▶ [RECORDS TO USE]:
++++++++
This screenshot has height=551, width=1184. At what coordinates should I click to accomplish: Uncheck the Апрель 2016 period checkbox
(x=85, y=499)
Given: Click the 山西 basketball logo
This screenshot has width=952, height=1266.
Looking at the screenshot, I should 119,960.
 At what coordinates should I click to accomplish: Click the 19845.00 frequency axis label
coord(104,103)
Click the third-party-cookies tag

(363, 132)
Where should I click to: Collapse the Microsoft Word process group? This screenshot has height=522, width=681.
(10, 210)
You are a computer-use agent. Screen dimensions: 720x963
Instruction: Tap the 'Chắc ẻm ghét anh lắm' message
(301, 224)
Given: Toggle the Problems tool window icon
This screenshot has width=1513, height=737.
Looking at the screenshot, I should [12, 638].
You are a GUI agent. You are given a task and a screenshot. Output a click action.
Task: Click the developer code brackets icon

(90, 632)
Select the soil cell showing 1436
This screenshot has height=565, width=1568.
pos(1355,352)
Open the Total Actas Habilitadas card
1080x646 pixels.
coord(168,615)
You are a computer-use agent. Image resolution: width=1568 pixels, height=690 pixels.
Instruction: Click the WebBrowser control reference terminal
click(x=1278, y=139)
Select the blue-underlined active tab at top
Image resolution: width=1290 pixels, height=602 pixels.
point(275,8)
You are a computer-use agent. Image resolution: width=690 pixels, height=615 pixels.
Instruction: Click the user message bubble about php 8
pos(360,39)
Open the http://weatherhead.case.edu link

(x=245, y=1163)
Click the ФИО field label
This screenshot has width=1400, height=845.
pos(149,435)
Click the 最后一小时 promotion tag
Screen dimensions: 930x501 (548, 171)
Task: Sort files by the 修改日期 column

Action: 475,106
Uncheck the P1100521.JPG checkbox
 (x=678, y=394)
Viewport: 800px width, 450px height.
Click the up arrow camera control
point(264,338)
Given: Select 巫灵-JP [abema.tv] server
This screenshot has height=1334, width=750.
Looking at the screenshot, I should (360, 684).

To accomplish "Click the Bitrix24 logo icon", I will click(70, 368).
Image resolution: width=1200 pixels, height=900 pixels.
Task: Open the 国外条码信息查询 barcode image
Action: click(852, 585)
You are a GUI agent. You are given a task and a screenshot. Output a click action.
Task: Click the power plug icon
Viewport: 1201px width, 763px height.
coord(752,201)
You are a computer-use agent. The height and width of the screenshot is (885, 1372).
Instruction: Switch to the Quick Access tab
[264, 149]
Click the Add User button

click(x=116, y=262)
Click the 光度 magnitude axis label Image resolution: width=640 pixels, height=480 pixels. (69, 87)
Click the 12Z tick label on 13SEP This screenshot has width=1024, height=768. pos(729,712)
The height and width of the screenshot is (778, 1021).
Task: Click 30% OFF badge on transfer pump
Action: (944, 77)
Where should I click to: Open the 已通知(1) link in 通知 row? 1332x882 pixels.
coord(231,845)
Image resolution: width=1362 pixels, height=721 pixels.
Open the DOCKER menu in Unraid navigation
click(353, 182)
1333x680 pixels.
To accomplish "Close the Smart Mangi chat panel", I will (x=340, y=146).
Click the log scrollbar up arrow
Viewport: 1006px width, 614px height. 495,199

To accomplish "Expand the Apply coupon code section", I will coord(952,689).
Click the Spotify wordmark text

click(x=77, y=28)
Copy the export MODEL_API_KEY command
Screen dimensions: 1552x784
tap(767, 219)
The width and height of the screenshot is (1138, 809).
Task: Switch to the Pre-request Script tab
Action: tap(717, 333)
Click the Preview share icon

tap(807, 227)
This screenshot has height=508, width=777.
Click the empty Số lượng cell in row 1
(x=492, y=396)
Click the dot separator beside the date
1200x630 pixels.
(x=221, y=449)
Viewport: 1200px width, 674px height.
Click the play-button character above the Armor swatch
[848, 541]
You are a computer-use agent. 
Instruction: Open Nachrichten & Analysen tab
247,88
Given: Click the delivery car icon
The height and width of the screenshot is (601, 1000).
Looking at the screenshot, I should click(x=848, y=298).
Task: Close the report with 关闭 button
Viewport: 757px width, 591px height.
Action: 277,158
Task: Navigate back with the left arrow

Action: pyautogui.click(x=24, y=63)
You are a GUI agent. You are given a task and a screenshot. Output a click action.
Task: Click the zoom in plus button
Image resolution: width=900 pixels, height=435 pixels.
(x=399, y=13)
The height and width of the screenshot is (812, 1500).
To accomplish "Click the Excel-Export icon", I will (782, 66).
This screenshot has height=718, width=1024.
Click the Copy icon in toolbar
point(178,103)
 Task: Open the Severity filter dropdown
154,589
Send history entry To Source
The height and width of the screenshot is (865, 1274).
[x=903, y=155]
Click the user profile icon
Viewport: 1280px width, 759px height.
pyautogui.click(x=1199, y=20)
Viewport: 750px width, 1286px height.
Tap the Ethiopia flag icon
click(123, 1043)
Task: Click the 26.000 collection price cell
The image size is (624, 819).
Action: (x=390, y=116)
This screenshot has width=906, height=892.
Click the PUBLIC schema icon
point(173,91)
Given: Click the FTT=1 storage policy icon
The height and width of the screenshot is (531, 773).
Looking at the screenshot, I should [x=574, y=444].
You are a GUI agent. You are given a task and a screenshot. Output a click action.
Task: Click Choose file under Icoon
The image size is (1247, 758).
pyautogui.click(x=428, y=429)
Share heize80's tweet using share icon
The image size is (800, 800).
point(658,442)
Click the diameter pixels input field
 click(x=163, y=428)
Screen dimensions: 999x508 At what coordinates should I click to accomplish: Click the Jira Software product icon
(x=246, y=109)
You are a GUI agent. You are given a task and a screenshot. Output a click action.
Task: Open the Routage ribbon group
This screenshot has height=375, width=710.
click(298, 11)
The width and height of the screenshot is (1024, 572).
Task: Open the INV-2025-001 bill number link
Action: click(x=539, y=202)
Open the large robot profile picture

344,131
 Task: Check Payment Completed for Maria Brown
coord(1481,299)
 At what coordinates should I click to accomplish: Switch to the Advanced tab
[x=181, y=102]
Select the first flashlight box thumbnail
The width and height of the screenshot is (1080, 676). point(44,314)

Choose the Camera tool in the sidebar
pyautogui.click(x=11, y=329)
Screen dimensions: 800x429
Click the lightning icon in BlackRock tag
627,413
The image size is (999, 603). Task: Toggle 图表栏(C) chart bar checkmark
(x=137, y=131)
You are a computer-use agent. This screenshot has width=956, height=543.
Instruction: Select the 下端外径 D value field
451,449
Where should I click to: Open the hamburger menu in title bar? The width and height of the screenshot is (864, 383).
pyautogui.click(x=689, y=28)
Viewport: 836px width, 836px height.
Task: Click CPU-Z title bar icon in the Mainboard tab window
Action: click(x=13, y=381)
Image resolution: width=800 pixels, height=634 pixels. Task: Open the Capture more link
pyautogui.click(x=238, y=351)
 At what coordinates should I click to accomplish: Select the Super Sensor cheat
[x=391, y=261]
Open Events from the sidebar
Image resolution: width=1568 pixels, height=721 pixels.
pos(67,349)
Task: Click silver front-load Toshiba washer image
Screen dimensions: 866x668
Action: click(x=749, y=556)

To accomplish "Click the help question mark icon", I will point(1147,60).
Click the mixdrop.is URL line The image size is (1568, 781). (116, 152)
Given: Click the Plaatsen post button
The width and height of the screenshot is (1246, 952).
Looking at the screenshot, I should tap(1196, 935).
++++++++
▶ [WHAT THIS TASK INVOLVES]:
In the listing above, locate the line with "Task: Open the Routage ribbon group" and the line with "Task: Click silver", then extract exactly those lines and every line between them, and nothing more.

▶ [TASK OUTPUT]:
Task: Open the Routage ribbon group
This screenshot has height=375, width=710.
click(298, 11)
The width and height of the screenshot is (1024, 572).
Task: Open the INV-2025-001 bill number link
Action: click(x=539, y=202)
Open the large robot profile picture

344,131
 Task: Check Payment Completed for Maria Brown
coord(1481,299)
 At what coordinates should I click to accomplish: Switch to the Advanced tab
[x=181, y=102]
Select the first flashlight box thumbnail
The width and height of the screenshot is (1080, 676). point(44,314)

Choose the Camera tool in the sidebar
pyautogui.click(x=11, y=329)
Screen dimensions: 800x429
Click the lightning icon in BlackRock tag
627,413
The image size is (999, 603). Task: Toggle 图表栏(C) chart bar checkmark
(x=137, y=131)
You are a computer-use agent. This screenshot has width=956, height=543.
Instruction: Select the 下端外径 D value field
451,449
Where should I click to: Open the hamburger menu in title bar? The width and height of the screenshot is (864, 383).
pyautogui.click(x=689, y=28)
Viewport: 836px width, 836px height.
Task: Click CPU-Z title bar icon in the Mainboard tab window
Action: click(x=13, y=381)
Image resolution: width=800 pixels, height=634 pixels. Task: Open the Capture more link
pyautogui.click(x=238, y=351)
 At what coordinates should I click to accomplish: Select the Super Sensor cheat
[x=391, y=261]
Open Events from the sidebar
Image resolution: width=1568 pixels, height=721 pixels.
pos(67,349)
Task: Click silver front-load Toshiba washer image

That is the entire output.